Nearly two dozen people -- some in helicopters -- participated in the eradication project last September on the Aleutian island some 1,700 miles from Anchorage.

They coated the island with toxic pellets, hoping to exterminate Norway rats, which jumped off a wrecked Japanese ship in the 18th century and colonized the 6,871-acre outcropping. The island is one of more than 2,400 in the sprawling refuge that stretches from Cape Lisburne on the Chukchi Sea to the tip of the Aleutian Islands in the west and Forrester Island in the southern Alaska Panhandle region in the east.

Rats have been removed from some 300 islands around the world, including islands in New Zealand and atolls near Hawaii. This was the first attempt to remove rats from an Alaskan island.

All together, rats inhabit about a dozen large islands in the refuge as well as many smaller ones, feasting on seabirds and their eggs. Such seabirds as puffins, auklets and storm petrels nest on the ground, often in cracks and crevices in the volcanic rock, and the foraging birds spend considerable time away from their eggs and vulnerable young.

Prolific rats can produce four to six litters a year with six to 12 young in each -- making complete eradication necessary.

"To put it in its simplest form, a single breeding pair left alive is essentially a failure," Steve Mclean of the Alaska Nature Conservancy in Anchorage said as the project got under way last year.

The Nature Conservancy raised more than $2 million for the project, Mclean said.

"So far, no living rats have been observed," said Woods, who noted that seven observers walked the island looking for signs of survivors. "We're cautiously optimistic, but it's a big island. It would be presumptuous to assume that we would have noticed rats if only a few were left."

Before federal biologists consider the island rat-free, they will survey it again next year.

"We are extremely pleased with no rats in evidence on the island," said Bill Waldman, executive director of Island Conservation, another organization that was a partner on the project. "We're surprised and concerned with the mortality."

Fish and Wildlife said none of the bird deaths happened recently, and pointed out the losses "will not significantly impact" overall Aleutian bird populations. The agency estimates some 2,500 eagles live in the Aleutians, with gull numbers far higher.

Woods said researchers did a small test application on an island near Adak before the Rat Island project and did not note any eagle deaths.

This week, field workers collected additional tissue samples before destroying bird carcasses to eliminate any ongoing risk.

Eagles were the only area bird species not to see a population increase since the rat poison was applied last September, according to the fish and wildlife service. Juvenile eagle numbers, in particular, were lower.

Black oystercatchers were found on the island for the first time, Woods said. Aleutian cackling geese, ptarmigan and peregrine falcons are also there.

"We're already seeing species nesting out there that are very vulnerable to rats, and that's a very encouraging sign," said Randy Hagenstein of The Nature Conservancy. "Nobody likes to see dead birds, but we're trying to not jump to any conclusions.

"We want to get to the bottom of it. We need to know exactly what went on.
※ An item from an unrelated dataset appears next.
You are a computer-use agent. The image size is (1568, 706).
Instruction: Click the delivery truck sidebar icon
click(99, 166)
But the bottom line is that Rat Island is now going to produce generation after generation of eagles, oystercatchers and other birds."
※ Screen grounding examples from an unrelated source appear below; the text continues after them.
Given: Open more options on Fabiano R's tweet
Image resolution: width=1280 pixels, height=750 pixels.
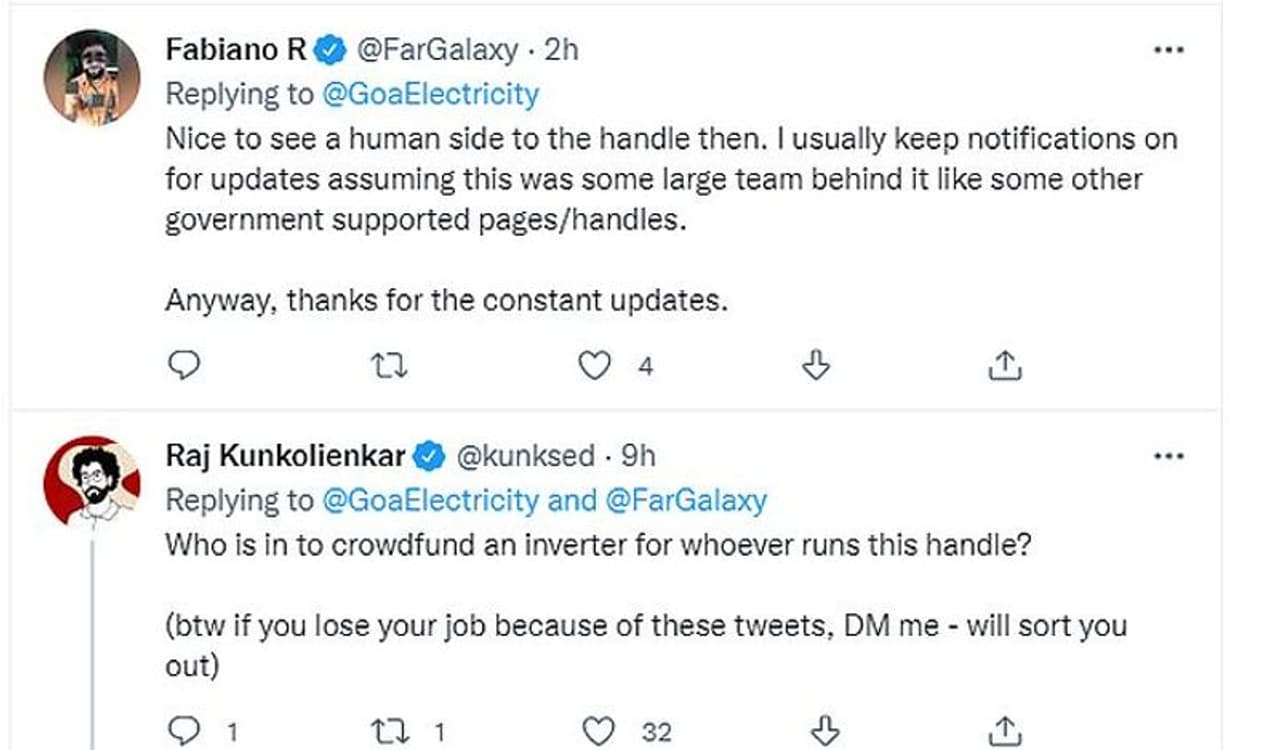Looking at the screenshot, I should click(1168, 50).
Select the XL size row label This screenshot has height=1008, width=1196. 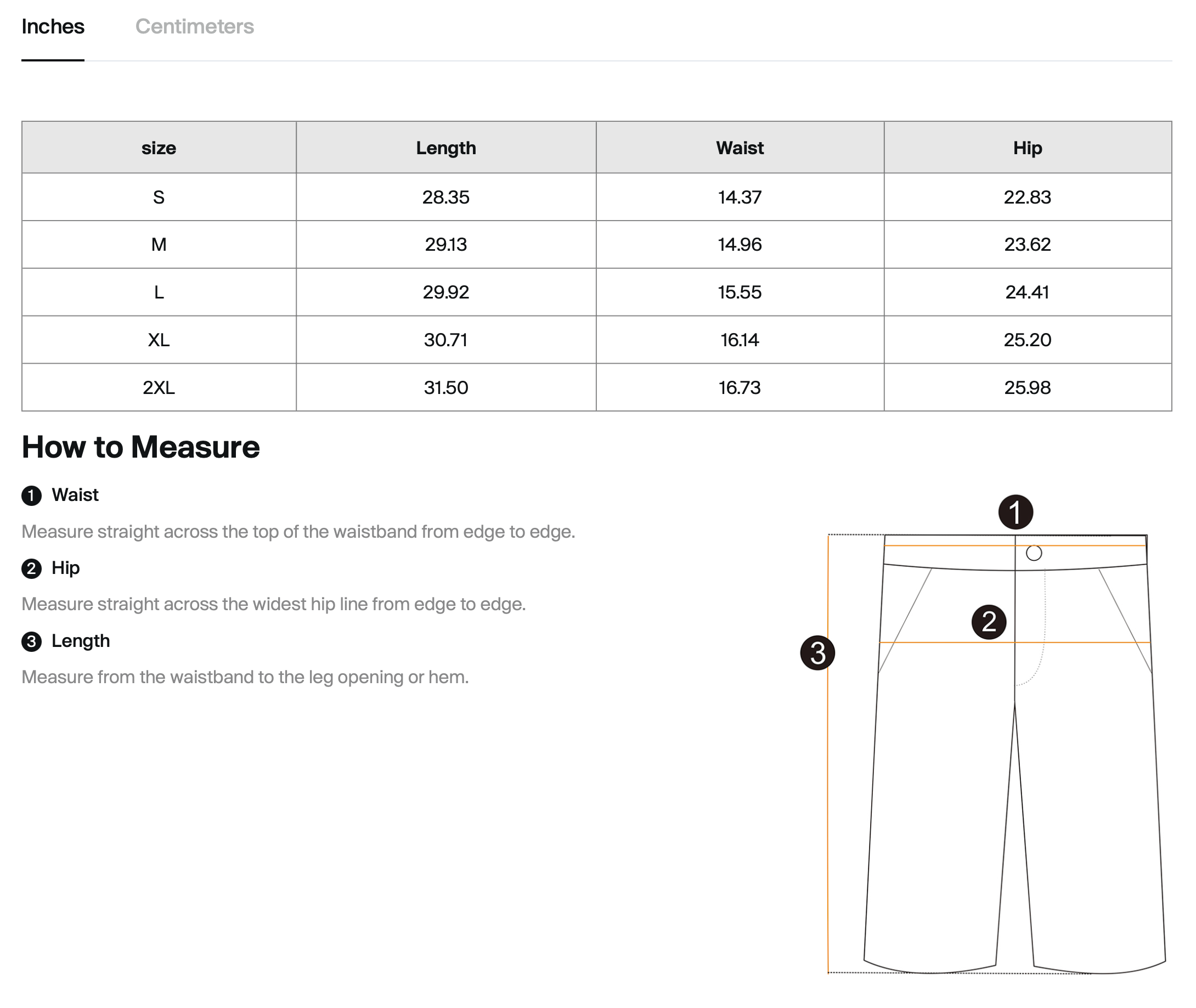pos(159,340)
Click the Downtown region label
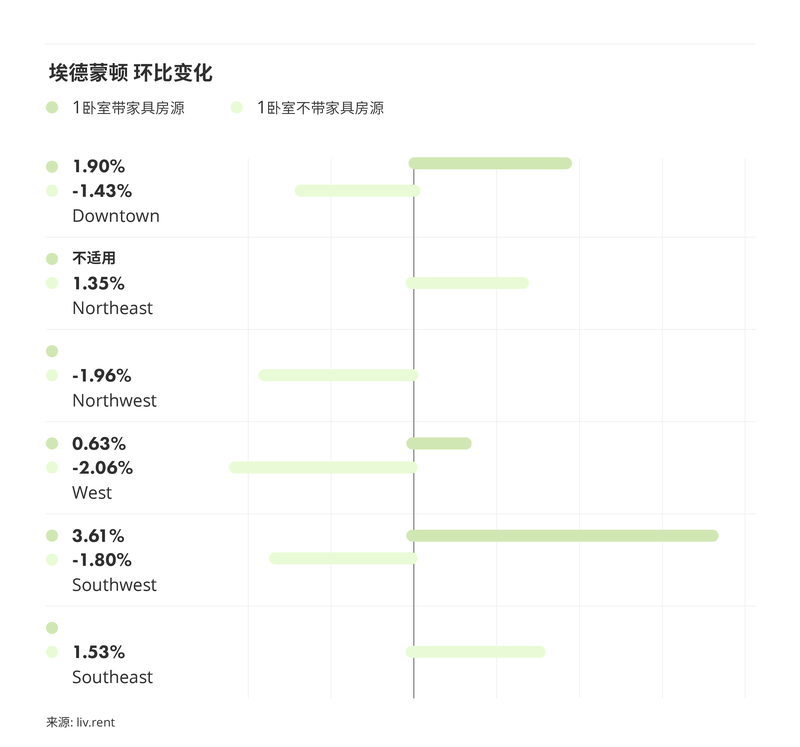 [x=116, y=216]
To kill the rats, helicopters emptied buckets filled with 700 pounds of toxic Rodenticide pellets over the island last year. The pellets, smaller than dog-food chunks, containing an anticoagulant that, when consumed, makes the rats bleed to death.

The Rat Island Restoration Project is a partnership among the U.S. Fish and Wildlife Service, the Nature Conservancy and Island Conservation. The project was reviewed by the Alaska Department of Environmental Conservation, the U.S. Fish and Wildlife Service, the Environmental Protection Agency, and National Marine Fisheries Service.

If the project is successful, Rat Island will become the third largest island to rid itself of rats. The largest is 27,922-acre Campbell Island south of New Zealand.

Worldwide, rats cause up to 60 percent of seabird extinctions, with most of those happening on islands, according to Island Conservation, the California-based conservation group that's focused on protecting island life.